Experimental Treatments: PRP and Stem Cells
Platelet-rich plasma (PRP) injection into the ovaries is an emerging approach that has generated attention in fertility circles. PRP is made by concentrating growth factors from your own blood and injecting them directly into ovarian tissue. In the largest study to date, 510 women with poor ovarian response (average age 40.3) received PRP injections. The overall pregnancy rate was 20.5%, and 12.9% achieved a sustained pregnancy or live birth. Some women (4.3%) conceived spontaneously without IVF after the procedure.
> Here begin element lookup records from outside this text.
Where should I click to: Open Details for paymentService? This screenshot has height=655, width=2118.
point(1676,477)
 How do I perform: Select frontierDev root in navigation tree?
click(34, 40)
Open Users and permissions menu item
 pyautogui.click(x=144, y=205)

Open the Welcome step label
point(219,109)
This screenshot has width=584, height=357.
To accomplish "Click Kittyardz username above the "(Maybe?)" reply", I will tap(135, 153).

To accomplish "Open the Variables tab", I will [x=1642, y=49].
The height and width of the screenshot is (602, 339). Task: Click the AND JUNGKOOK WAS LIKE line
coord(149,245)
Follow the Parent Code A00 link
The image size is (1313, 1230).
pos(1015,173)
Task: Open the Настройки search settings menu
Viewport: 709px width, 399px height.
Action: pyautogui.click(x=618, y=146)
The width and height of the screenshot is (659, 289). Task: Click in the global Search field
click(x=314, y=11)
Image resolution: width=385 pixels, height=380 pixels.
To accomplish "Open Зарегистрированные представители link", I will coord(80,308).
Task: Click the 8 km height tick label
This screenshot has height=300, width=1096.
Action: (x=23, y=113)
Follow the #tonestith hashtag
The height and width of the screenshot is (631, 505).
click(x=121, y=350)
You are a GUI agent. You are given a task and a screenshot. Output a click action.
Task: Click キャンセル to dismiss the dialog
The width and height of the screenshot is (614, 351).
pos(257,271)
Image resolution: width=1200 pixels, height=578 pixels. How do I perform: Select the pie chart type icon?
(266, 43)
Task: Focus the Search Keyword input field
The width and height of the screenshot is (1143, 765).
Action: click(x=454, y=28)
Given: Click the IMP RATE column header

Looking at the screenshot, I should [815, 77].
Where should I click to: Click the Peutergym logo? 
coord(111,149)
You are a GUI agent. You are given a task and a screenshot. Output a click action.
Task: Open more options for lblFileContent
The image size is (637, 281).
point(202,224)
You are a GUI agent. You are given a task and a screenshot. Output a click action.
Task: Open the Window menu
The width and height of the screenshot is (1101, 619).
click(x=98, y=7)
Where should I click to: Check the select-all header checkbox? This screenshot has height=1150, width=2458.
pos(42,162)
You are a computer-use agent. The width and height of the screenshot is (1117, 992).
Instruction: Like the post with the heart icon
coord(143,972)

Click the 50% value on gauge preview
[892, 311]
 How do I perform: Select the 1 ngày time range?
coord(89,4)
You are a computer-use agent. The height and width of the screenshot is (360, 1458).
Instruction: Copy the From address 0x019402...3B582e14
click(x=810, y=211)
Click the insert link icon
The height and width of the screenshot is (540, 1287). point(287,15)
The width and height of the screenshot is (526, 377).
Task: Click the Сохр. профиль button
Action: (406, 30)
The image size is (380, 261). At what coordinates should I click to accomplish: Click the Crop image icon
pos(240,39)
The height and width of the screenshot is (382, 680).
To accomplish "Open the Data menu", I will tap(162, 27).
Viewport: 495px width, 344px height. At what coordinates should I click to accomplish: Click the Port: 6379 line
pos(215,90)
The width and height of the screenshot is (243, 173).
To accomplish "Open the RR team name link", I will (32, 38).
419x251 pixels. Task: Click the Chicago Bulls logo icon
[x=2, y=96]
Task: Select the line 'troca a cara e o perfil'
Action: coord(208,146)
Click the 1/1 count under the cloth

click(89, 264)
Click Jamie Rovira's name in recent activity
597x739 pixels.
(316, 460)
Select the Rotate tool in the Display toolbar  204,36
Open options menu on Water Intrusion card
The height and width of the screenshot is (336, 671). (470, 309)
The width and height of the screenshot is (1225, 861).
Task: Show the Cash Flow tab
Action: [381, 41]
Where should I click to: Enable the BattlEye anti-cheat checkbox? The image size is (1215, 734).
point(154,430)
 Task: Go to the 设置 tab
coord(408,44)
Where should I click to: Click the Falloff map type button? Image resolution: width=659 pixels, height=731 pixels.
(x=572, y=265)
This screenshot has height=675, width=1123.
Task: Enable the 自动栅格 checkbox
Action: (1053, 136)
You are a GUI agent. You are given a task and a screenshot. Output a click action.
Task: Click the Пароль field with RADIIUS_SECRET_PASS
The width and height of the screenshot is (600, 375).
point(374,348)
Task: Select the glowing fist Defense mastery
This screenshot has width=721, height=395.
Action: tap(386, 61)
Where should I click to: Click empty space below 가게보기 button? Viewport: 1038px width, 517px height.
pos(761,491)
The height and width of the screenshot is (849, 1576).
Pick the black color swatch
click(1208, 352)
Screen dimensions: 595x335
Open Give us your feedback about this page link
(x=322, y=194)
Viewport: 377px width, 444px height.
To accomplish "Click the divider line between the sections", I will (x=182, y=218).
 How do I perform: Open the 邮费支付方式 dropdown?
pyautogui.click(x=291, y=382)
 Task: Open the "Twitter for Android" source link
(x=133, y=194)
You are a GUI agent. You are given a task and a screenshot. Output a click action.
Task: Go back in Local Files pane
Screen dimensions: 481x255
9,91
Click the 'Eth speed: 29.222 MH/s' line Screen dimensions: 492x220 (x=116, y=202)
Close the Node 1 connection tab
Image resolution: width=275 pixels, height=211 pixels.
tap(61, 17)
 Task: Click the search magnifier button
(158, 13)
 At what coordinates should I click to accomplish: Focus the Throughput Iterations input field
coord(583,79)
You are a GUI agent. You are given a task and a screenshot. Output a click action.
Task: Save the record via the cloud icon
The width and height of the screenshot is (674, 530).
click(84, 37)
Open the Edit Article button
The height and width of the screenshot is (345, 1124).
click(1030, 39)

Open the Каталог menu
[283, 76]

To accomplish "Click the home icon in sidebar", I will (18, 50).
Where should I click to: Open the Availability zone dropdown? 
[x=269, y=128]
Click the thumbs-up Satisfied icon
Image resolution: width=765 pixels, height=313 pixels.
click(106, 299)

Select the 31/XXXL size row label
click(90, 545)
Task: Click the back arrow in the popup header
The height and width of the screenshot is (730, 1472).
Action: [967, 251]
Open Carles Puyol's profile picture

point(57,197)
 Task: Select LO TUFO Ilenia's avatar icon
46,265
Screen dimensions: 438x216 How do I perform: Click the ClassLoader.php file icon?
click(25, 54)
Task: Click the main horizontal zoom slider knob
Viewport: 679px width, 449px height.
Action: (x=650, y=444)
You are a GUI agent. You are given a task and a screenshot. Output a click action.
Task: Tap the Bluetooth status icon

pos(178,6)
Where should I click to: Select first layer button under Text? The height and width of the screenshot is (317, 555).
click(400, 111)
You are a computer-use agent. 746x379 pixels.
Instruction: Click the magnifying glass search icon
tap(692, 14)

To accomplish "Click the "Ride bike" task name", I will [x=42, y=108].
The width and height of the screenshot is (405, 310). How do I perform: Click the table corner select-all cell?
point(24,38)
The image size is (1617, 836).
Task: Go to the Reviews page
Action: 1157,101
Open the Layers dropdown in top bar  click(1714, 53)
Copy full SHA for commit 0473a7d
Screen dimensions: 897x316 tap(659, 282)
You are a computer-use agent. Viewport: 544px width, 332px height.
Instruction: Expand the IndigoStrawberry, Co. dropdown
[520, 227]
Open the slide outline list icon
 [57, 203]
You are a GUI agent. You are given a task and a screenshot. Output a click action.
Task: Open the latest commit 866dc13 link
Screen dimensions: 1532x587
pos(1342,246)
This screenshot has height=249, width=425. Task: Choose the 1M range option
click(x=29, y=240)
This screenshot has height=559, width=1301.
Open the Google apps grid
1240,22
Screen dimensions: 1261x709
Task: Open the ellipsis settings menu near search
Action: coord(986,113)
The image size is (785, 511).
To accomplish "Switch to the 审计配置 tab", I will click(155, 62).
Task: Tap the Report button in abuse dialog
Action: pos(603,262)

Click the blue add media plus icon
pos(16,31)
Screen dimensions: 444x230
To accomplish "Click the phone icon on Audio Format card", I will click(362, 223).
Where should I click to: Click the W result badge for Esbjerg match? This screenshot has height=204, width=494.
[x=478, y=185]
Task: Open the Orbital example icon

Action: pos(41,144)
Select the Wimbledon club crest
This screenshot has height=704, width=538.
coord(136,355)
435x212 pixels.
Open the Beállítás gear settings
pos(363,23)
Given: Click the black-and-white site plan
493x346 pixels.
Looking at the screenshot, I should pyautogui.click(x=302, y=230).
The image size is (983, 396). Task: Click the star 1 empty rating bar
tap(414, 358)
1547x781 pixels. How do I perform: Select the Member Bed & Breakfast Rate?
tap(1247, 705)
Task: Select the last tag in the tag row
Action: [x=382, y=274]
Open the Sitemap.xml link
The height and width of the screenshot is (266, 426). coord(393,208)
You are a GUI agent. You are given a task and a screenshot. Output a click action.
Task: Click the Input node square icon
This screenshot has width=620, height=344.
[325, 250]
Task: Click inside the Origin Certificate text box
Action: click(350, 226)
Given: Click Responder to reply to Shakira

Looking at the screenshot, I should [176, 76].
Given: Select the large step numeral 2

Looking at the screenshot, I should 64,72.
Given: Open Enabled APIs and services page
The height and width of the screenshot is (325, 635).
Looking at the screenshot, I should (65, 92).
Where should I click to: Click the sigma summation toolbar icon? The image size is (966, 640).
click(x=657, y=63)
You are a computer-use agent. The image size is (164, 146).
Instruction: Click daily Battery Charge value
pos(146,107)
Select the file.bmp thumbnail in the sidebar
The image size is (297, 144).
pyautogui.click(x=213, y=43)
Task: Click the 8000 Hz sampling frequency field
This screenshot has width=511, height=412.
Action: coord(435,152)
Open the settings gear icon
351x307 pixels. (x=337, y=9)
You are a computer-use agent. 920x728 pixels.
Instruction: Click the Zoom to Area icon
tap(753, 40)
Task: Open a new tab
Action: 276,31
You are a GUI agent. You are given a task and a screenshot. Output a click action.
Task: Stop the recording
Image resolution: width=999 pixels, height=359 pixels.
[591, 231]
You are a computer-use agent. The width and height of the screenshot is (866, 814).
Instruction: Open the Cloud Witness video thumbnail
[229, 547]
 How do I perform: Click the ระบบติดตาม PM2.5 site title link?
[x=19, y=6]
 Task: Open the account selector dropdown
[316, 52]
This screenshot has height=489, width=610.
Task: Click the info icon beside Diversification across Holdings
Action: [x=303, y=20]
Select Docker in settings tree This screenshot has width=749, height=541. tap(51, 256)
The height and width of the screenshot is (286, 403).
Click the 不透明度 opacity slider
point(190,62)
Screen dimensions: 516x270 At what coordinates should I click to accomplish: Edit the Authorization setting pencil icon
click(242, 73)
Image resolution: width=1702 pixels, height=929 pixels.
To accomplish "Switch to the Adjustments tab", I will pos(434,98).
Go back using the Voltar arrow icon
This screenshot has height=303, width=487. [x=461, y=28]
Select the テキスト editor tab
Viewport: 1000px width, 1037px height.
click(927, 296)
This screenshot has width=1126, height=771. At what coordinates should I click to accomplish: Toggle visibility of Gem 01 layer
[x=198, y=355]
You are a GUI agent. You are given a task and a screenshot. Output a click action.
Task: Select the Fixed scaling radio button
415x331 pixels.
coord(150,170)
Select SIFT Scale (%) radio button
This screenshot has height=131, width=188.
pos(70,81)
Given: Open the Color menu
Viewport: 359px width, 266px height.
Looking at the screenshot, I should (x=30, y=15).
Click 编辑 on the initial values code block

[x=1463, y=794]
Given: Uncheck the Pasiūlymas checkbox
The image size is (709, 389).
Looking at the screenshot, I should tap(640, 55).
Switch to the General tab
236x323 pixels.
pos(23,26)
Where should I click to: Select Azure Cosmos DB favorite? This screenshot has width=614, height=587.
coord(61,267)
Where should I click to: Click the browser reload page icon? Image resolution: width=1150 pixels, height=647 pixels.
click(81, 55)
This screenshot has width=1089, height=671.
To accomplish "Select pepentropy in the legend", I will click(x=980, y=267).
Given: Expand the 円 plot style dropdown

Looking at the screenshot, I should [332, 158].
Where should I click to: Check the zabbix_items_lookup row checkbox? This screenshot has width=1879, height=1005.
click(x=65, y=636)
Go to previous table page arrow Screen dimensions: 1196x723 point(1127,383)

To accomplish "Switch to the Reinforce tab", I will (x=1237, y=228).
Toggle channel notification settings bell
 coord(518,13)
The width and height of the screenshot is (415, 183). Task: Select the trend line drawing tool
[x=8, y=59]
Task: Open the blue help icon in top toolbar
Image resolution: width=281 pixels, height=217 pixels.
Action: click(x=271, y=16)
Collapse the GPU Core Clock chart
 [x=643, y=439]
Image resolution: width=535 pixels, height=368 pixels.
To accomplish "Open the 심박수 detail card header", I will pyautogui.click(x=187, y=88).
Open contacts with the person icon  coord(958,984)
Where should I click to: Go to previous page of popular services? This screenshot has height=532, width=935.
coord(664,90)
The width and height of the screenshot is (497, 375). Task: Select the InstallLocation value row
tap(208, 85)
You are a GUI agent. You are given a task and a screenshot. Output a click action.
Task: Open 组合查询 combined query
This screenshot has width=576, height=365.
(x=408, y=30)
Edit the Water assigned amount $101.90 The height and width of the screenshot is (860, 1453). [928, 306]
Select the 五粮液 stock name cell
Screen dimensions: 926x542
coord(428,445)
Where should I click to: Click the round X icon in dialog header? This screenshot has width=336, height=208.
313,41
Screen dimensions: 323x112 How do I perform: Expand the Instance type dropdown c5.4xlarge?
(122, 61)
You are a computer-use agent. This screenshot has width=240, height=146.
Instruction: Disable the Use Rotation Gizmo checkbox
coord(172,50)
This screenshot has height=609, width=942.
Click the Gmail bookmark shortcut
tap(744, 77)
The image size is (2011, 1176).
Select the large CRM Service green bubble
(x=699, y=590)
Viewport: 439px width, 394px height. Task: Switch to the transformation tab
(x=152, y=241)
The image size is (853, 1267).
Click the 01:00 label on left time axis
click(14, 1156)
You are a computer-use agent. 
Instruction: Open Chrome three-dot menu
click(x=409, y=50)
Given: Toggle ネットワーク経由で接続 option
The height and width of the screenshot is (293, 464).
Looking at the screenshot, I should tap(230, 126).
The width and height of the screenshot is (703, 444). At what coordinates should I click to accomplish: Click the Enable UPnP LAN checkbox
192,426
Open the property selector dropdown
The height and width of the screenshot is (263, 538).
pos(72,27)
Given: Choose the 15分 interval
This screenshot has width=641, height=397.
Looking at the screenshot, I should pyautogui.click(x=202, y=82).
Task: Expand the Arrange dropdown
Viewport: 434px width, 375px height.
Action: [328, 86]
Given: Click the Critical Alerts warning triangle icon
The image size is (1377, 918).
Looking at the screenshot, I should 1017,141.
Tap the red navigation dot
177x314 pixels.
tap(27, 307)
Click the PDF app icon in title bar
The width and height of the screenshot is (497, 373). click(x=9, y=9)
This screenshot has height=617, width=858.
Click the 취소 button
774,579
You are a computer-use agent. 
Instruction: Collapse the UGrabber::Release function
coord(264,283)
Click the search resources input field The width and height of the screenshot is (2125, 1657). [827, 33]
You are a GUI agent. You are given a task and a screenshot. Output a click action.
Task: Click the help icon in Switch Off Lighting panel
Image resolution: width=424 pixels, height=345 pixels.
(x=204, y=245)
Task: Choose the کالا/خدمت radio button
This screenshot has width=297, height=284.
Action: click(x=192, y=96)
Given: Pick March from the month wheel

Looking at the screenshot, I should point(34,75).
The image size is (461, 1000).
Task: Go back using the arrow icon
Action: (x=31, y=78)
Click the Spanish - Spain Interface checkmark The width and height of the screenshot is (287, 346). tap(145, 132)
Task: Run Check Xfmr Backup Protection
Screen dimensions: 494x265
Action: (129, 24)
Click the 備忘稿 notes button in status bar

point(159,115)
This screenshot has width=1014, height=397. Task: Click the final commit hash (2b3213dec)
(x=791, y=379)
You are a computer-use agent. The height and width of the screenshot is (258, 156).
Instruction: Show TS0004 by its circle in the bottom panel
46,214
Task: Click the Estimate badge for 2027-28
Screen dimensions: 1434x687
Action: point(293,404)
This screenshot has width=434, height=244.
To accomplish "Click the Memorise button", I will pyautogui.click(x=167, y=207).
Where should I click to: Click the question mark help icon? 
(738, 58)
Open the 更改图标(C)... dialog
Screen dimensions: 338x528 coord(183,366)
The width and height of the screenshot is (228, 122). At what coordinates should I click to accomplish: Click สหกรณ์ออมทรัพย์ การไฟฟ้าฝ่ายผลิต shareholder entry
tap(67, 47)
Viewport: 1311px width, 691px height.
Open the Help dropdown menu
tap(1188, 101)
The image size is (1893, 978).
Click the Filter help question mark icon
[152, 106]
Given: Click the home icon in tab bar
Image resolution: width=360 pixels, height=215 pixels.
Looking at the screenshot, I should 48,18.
The best candidates appeared to be women under 40, with at least some remaining ovarian reserve (AMH above 0.23 ng/ml and at least one visible follicle on ultrasound). For women with completely depleted reserves, results were less encouraging. Stem cell transplantation into the ovaries has also shown early promise in improving follicle counts, but both PRP and stem cell approaches remain experimental. Neither has been validated in randomized controlled trials, and neither should be considered a reliable treatment at this point.
The Realistic Picture
If your ovaries have fully stopped functioning, no current treatment can reliably restart them. But “early menopause” covers a wide spectrum, and many women diagnosed with POI still have some residual ovarian activity that can be supported. The practical steps break down by where you are in the process. If you’re at risk but haven’t yet reached menopause, diet changes (more fish and legumes), quitting smoking, and monitoring your AMH give you the best chance of delaying onset. If you’ve been diagnosed, hormone therapy protects your bones and heart while DHEA supplementation may support remaining ovarian function. If you’re about to undergo chemotherapy, ovarian suppression during treatment significantly improves your chances of retaining fertility afterward.
Early menopause is not a single event with a single fix. It’s a process, and at most stages of that process, there are evidence-based options that can meaningfully change outcomes.